→ **What you have to do**:
Pull out every line of the listing below that contains the string "icon", and treat uppercase and lowercase as different.

→ **Records**:
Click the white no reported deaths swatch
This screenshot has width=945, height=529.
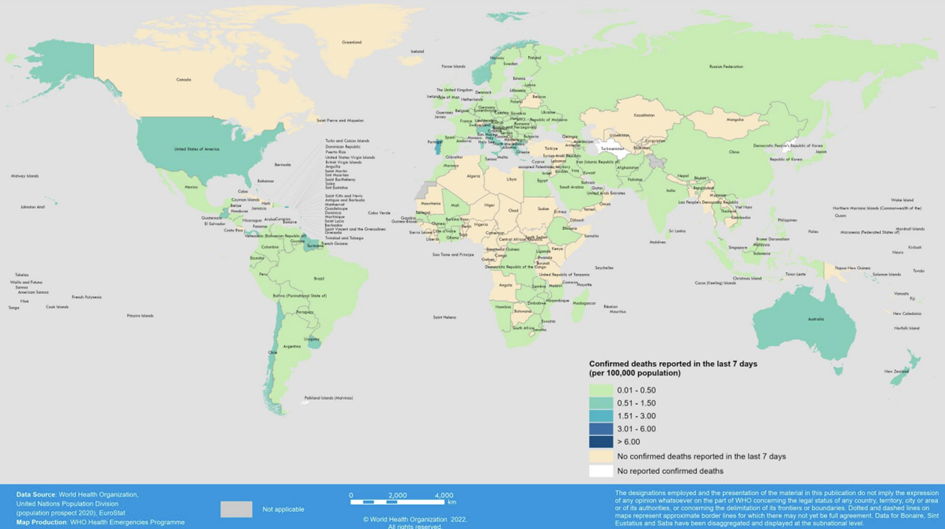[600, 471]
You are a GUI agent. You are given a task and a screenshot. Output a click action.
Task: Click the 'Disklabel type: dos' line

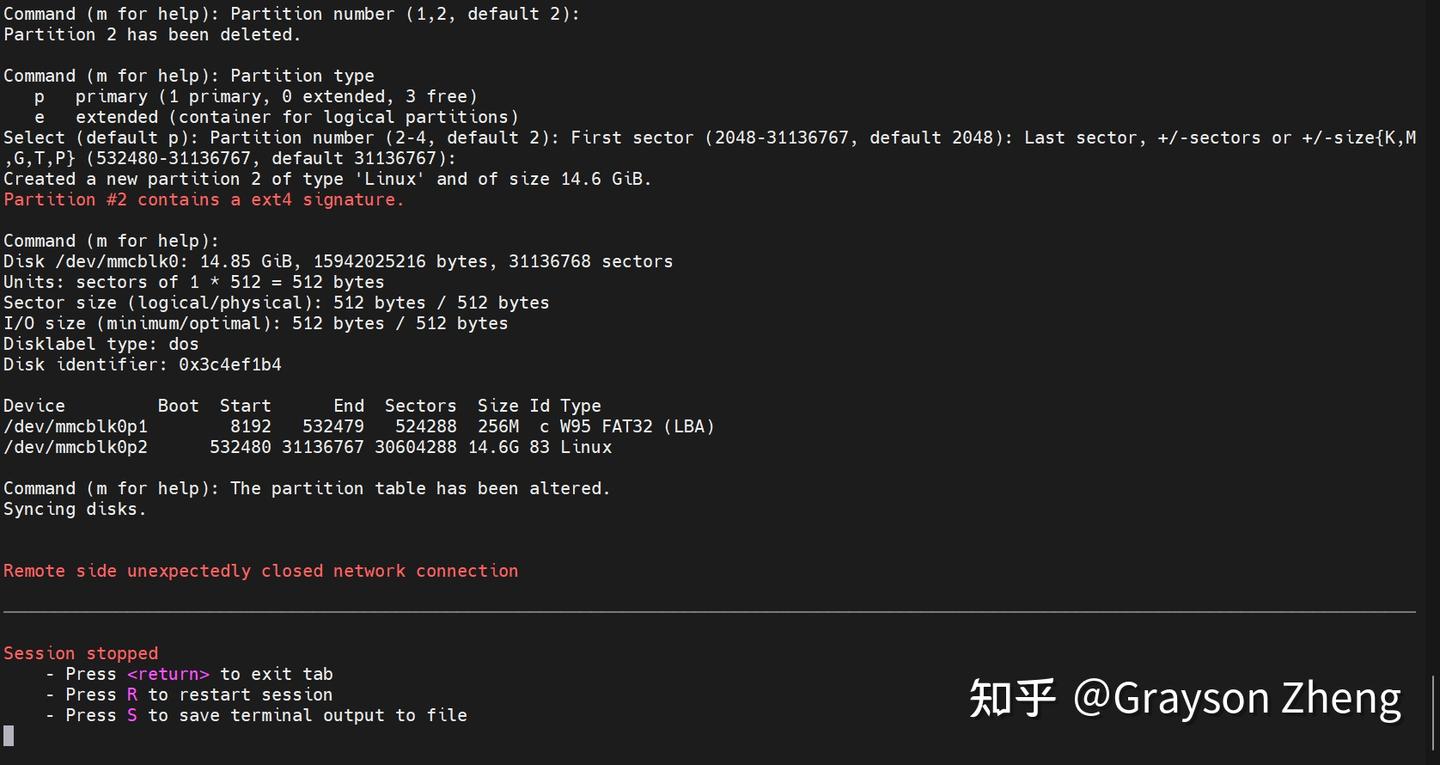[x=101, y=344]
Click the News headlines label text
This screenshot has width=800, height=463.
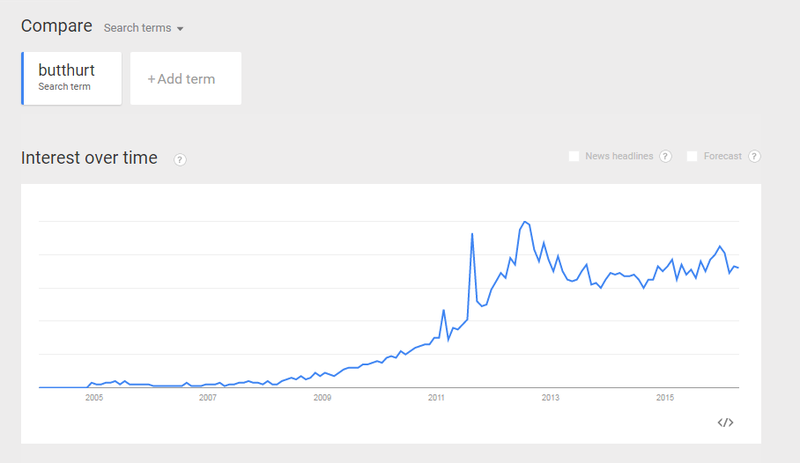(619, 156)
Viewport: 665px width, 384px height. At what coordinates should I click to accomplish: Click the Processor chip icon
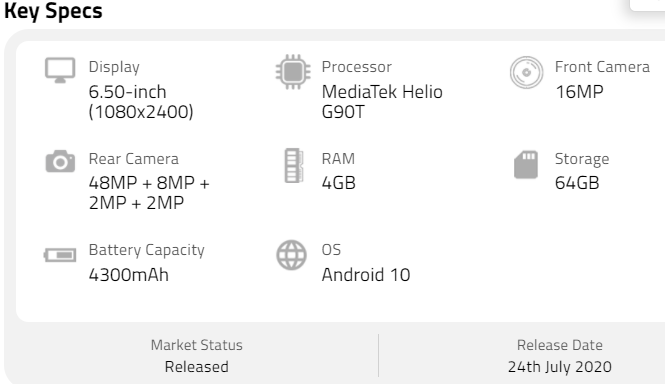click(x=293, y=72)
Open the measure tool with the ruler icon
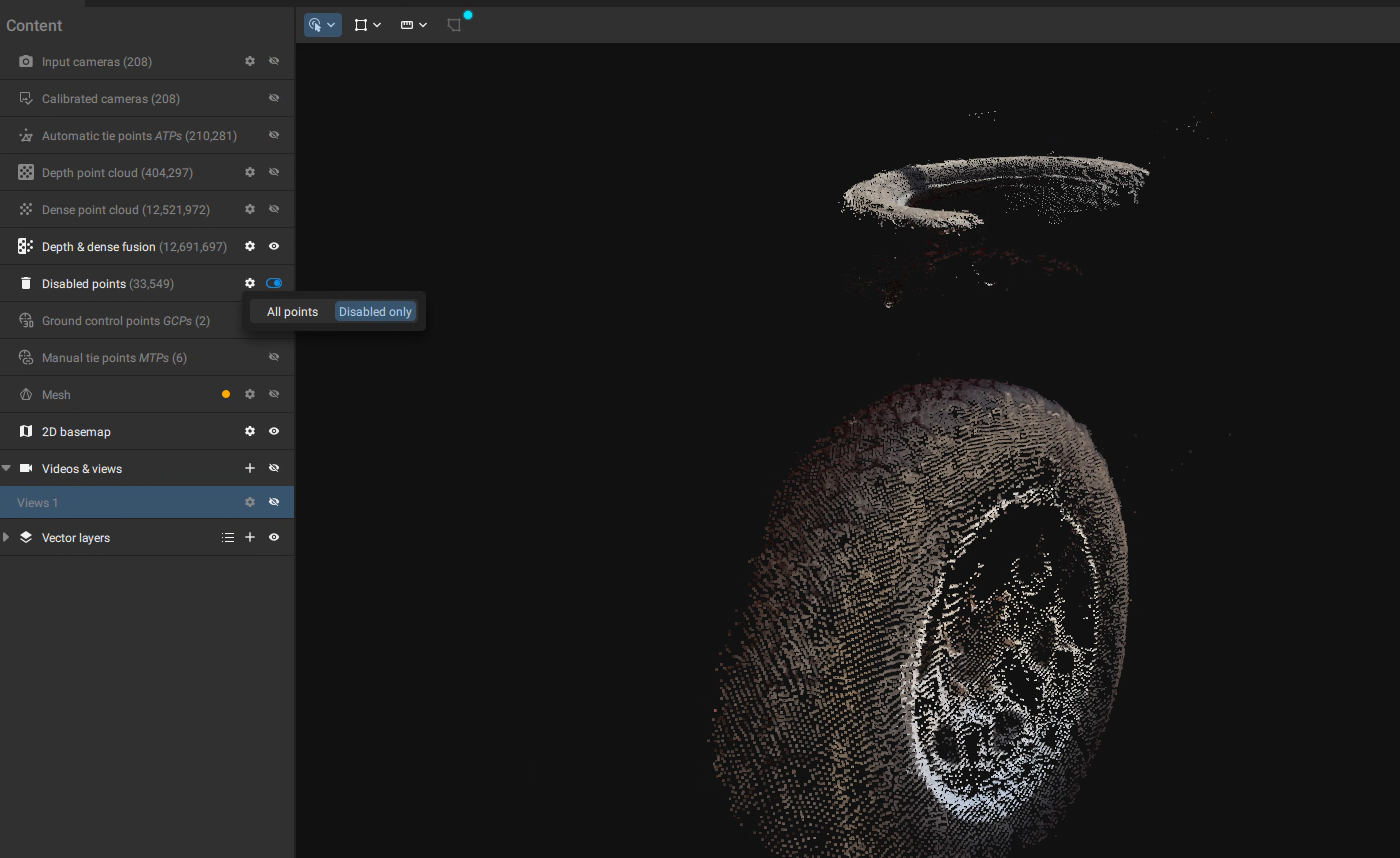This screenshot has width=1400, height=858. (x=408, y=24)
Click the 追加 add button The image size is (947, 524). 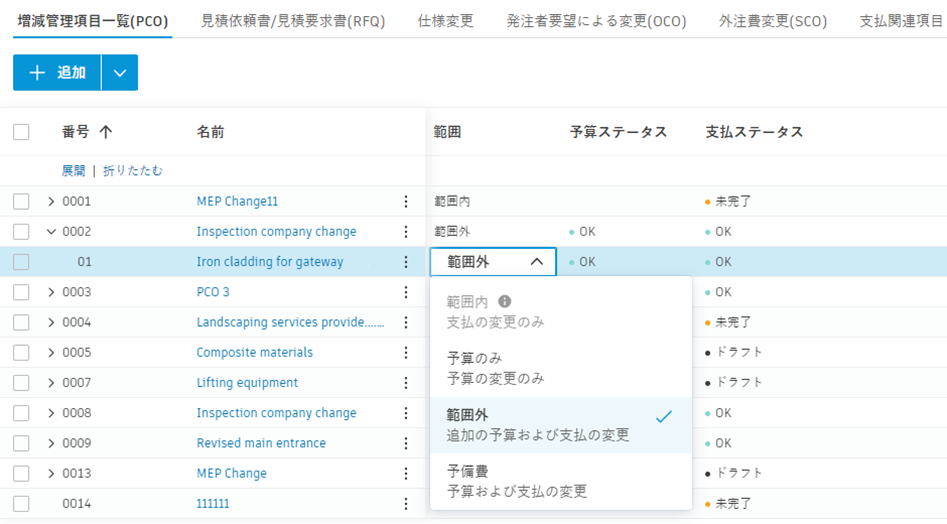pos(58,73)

→ **Task result**:
Viewport: 665px width, 384px height. At what coordinates should I click to accomplish: Click the Processor chip icon
Open the measure tool with the ruler icon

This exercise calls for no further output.